Еще шаг. Я уже могу быстрее.
Бросок.
Мне показалось, что я ударился со всего маху об бетонную стену. В голове зазвенело, уши заложило ватой. Изображение в глазах слегка поплыло.
Зато кровавая пелена ярости на моих мозгах тоже, кажется, сломалась. Остатками сознания в явно стрясенном мозге я смог наконец мыслить словами, а не образами порванных на британский флаг врагов, с выпущенными кишками и отрезанными членами.
Я схватился за стену, чтобы не упасть.
Ярослав Львович наблюдал за мной с безопасного расстояния, но приближаться пока не рисковал. В общем-то, все правильно делал. Кровавая нерассуждающая ярость меня, конечно, оставила. Но взвешенная и продуманная ненависть осталась. Зачем мне на него кидаться? Сейчас я просто сделаю вид, что мне гораздо хуже, чем на самом деле, он подойдет ближе, чтобы оказать мне помощь, и вот тогда я…
– Богдан? – заговорил Ярослав Львович. – Как ваше самочувствие?
– Голова… кружится… – простонал я, изо всех сил изображая слабость и дезориентированность. К слову, голова у меня и правда чувствовала себя не лучшим образом.
– Так и должно быть, молодой человек, – Ярослав Львович сделал шаг ко мне. – И еще слабость. Вы чувствуете слабость?

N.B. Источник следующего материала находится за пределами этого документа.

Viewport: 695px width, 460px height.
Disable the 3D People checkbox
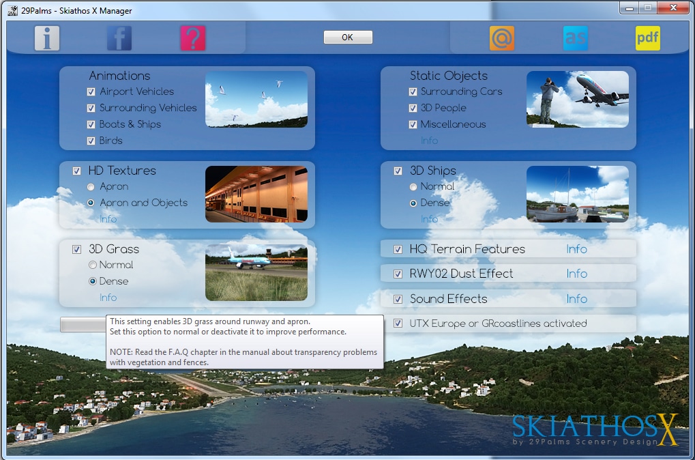(413, 108)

– Да… – прошептал я, покачиваясь и делая вид, что почти готов упасть.
– Не волнуйтесь, Богдан, – он подошел ко мне и подставил плечо, чтобы я мог опереться. – Давайте вернемся в лазарет…
Договорить я ему не дал. Обеими руками я вцепился в его горло и изо всех сил сжал пальцы. Он захрипел, лицо его покраснело, вены на висках вздулись. Он нелепо дергал руками, кажется пытаясь как-то по-особенному сложить пальцы. А я смотрел в его выпученные глаза. Зачем мне вспоминать свое первое убийство, Соловейка? Лучше спрашивать о последнем…

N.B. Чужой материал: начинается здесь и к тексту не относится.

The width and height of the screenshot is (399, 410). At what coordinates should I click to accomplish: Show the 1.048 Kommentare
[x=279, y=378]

Скоро его тело обмякнет, глаза безжизненно закатятся, и тогда…
Чья-то легкая рука коснулась моего плеча. Но я был так увлечен процессом, что не потрудился даже посмотреть, кто именно подкрался ко мне со спины. И зря…

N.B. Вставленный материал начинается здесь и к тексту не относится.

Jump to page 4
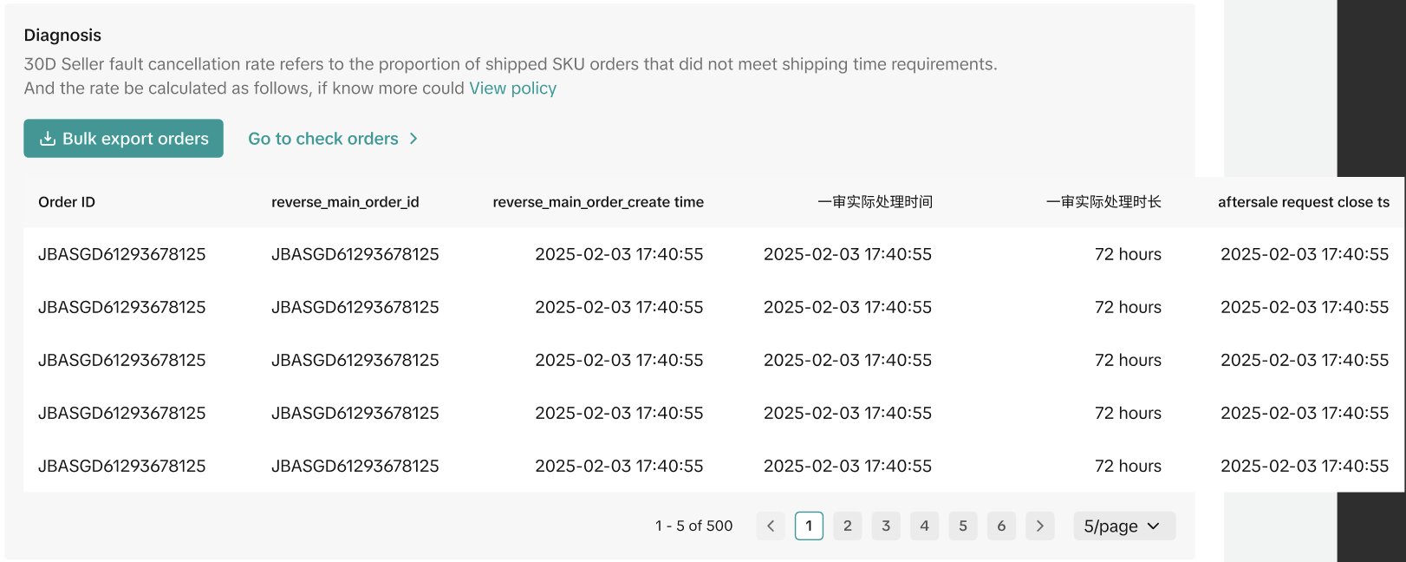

Мое тело пронзила адская боль. Такая, что казалось, что на части рвет каждую клетку тела. Будто одновременно мне пнули по яйцам, разом заболели все зубы и уши, и еще… Кажется, я заорал, но это не точно. Боль затопила меня черной волной, шею ненавистного толстяка я, ясен пень, отпустил, а сам занялся единственным, что мог вообще в этой ситуации – скорчился на полу в позе какашки.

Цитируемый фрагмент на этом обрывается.